NC Continues to Fight Opioid Epidemic

We’ve talked about the opioid epidemic beforeseveral times. And we’re here to talk about it again.


Because North Carolina has one of the worst opioid abuse problems in the country. Ninety-one Americans die every day from opioid overdoses.

That’s not okay.



So, what is opioid abuse?

Opioids are a class of drug that include illegal drugs like heroin, as well as synthetic opioids such as fentanyl, and prescription pain relievers available by a legal prescription, such as oxycodone, hydrocodone, codeine, and morphine.

Opioids aren’t inherently “bad,” but because they provide pain relief, as well as a sense of euphoria, it is tempting to misuse (or overuse) them and addiction can follow.

Wilmington, North Carolina was ranked as having the highest rates of opioid abuse in America. Over 11 percent of all Wilmington residents abuse opioids. (That means if you had 10 friends, there’s a high chance that one of them is misusing opioids. Let that sink in.)

How it costs us

Addiction is serious. It can cost people their health, personal relationships or sense of self-worth. Addiction treatment can also cost a lot of money.

A 2016 FAIR Health study found that opioid-related treatment caused a sharp rise in the cost of health insurance over the last five years. FAIR Health found that the cost of medical charges for opioid patients grew from $72 million in 2011 to $722 million in 2015. (That’s a whopping 1,000 percent increase.)

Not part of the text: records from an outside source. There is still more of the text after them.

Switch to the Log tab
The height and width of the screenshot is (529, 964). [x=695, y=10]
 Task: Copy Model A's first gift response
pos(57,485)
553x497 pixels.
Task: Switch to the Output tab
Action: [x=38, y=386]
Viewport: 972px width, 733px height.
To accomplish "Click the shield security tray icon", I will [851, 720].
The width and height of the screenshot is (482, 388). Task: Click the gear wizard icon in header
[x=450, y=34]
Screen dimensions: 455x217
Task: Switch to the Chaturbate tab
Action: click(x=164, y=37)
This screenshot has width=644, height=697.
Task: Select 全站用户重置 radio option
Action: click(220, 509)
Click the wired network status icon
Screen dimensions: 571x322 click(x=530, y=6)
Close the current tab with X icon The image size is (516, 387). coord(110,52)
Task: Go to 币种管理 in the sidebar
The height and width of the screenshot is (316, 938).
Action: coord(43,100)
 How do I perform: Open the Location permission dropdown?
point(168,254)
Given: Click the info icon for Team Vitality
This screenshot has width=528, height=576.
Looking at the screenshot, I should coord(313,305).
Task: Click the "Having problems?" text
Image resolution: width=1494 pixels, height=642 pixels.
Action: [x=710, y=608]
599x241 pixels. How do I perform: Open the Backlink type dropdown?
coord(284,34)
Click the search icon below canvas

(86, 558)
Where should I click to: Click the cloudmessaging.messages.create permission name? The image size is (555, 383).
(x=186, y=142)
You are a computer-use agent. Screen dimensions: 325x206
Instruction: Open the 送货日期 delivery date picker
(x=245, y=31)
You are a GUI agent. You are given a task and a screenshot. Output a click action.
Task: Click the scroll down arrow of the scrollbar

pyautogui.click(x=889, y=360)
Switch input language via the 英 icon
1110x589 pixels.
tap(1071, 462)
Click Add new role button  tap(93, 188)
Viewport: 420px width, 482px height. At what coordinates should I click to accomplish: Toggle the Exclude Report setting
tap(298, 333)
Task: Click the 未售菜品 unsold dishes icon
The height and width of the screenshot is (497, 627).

Medical services such as office visits and lab tests for patients with an opioid dependency also rose from roughly 217,000 in 2007 to about 7 million in 2014.

And as the basic economic law of supply and demand teaches us, the higher the demand, the costlier things become — especially things like healthcare.

What NC is doing about it

As we’ve mentioned, addiction doesn’t just affect your physical and financial health; it can affect your mental and emotional health, too. It touches not only the people who are struggling with addiction, but their friends and family, employers, healthcare professionals, and our justice system, too.

While there’s no quick-fix to an epidemic this big, there are some immediate things policymakers can do to address the crisis. The Governing Institute recently released a handbook that outlines ways legislators can tackle the opioid problem, as well as details efforts that have already been taken.

In North Carolina, House Bill 243 would limit the number of days that a doctor can give opioid pain pills. (The Strengthen Opioid Misuse Prevention Act creates exceptions for cancer and hospice patients and people with documented chronic pain.) The bill essentially says that patients can get refills after their initial prescription, but mandates that healthcare providers report opioid prescriptions they write to North Carolina’s controlled substances reporting system (CSRS) within a day of prescribing the drug. Governor Roy Cooper just signed the bill into law.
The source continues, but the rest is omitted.